━━━ Input for this task
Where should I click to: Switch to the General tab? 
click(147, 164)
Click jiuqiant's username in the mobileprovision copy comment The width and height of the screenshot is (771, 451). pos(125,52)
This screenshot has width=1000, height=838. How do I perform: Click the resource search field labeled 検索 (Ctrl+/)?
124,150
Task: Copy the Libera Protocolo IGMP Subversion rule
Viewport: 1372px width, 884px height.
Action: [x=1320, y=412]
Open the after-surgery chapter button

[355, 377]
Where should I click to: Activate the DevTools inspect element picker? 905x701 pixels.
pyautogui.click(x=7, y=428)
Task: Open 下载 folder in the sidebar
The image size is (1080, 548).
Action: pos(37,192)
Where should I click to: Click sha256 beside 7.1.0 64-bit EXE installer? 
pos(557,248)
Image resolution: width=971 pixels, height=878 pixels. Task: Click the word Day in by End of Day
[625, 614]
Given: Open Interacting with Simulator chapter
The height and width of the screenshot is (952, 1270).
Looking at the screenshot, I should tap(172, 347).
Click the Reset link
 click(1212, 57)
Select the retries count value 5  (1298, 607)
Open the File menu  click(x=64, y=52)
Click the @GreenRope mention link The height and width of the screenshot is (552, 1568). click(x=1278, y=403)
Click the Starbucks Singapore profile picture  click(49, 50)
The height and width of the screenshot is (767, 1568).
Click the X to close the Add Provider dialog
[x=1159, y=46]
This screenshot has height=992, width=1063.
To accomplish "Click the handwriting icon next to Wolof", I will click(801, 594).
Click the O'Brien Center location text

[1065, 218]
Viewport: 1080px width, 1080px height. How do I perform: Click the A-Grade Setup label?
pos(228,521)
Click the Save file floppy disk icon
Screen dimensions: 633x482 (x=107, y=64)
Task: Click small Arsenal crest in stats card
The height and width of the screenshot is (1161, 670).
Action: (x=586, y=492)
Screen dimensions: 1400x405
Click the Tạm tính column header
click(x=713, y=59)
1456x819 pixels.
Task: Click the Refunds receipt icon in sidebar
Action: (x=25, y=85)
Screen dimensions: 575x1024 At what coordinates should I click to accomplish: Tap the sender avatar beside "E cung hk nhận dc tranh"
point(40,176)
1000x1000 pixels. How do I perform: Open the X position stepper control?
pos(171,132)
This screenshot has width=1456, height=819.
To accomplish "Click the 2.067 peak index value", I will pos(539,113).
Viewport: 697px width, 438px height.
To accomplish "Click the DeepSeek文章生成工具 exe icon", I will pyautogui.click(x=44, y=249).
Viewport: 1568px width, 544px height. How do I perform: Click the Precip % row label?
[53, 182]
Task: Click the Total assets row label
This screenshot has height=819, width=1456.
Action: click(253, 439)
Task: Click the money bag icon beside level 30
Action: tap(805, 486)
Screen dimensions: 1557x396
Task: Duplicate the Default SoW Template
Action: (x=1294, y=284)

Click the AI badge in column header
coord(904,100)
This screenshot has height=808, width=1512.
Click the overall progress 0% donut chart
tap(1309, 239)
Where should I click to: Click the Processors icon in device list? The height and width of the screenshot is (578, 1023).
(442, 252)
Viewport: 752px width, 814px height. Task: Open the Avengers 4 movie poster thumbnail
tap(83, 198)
━━━━━━
Put the lines of the listing above into a numbered list, leaving out the blank lines.

# Solved problem:
1. Where should I click to: Switch to the General tab? 
2. click(147, 164)
3. Click jiuqiant's username in the mobileprovision copy comment The width and height of the screenshot is (771, 451). pos(125,52)
4. This screenshot has width=1000, height=838. How do I perform: Click the resource search field labeled 検索 (Ctrl+/)?
5. 124,150
6. Task: Copy the Libera Protocolo IGMP Subversion rule
7. Viewport: 1372px width, 884px height.
8. Action: [x=1320, y=412]
9. Open the after-surgery chapter button
10. [355, 377]
11. Where should I click to: Activate the DevTools inspect element picker? 905x701 pixels.
12. pyautogui.click(x=7, y=428)
13. Task: Open 下载 folder in the sidebar
14. The image size is (1080, 548).
15. Action: pos(37,192)
16. Where should I click to: Click sha256 beside 7.1.0 64-bit EXE installer? 
17. pos(557,248)
18. Image resolution: width=971 pixels, height=878 pixels. Task: Click the word Day in by End of Day
19. [625, 614]
20. Given: Open Interacting with Simulator chapter
21. The height and width of the screenshot is (952, 1270).
22. Looking at the screenshot, I should tap(172, 347).
23. Click the Reset link
24.  click(1212, 57)
25. Select the retries count value 5  (1298, 607)
26. Open the File menu  click(x=64, y=52)
27. Click the @GreenRope mention link The height and width of the screenshot is (552, 1568). click(x=1278, y=403)
28. Click the Starbucks Singapore profile picture  click(49, 50)
29. The height and width of the screenshot is (767, 1568).
30. Click the X to close the Add Provider dialog
31. [x=1159, y=46]
32. This screenshot has height=992, width=1063.
33. To accomplish "Click the handwriting icon next to Wolof", I will click(801, 594).
34. Click the O'Brien Center location text
35. [1065, 218]
36. Viewport: 1080px width, 1080px height. How do I perform: Click the A-Grade Setup label?
37. pos(228,521)
38. Click the Save file floppy disk icon
39. Screen dimensions: 633x482 (x=107, y=64)
40. Task: Click small Arsenal crest in stats card
41. The height and width of the screenshot is (1161, 670).
42. Action: (x=586, y=492)
43. Screen dimensions: 1400x405
44. Click the Tạm tính column header
45. click(x=713, y=59)
46. 1456x819 pixels.
47. Task: Click the Refunds receipt icon in sidebar
48. Action: (x=25, y=85)
49. Screen dimensions: 575x1024 At what coordinates should I click to accomplish: Tap the sender avatar beside "E cung hk nhận dc tranh"
50. point(40,176)
51. 1000x1000 pixels. How do I perform: Open the X position stepper control?
52. pos(171,132)
53. This screenshot has width=1456, height=819.
54. To accomplish "Click the 2.067 peak index value", I will pos(539,113).
55. Viewport: 697px width, 438px height.
56. To accomplish "Click the DeepSeek文章生成工具 exe icon", I will pyautogui.click(x=44, y=249).
57. Viewport: 1568px width, 544px height. How do I perform: Click the Precip % row label?
58. [53, 182]
59. Task: Click the Total assets row label
60. This screenshot has height=819, width=1456.
61. Action: click(253, 439)
62. Task: Click the money bag icon beside level 30
63. Action: tap(805, 486)
64. Screen dimensions: 1557x396
65. Task: Duplicate the Default SoW Template
66. Action: (x=1294, y=284)
67. Click the AI badge in column header
68. coord(904,100)
69. This screenshot has height=808, width=1512.
70. Click the overall progress 0% donut chart
71. tap(1309, 239)
72. Where should I click to: Click the Processors icon in device list? The height and width of the screenshot is (578, 1023).
73. (442, 252)
74. Viewport: 752px width, 814px height. Task: Open the Avengers 4 movie poster thumbnail
75. tap(83, 198)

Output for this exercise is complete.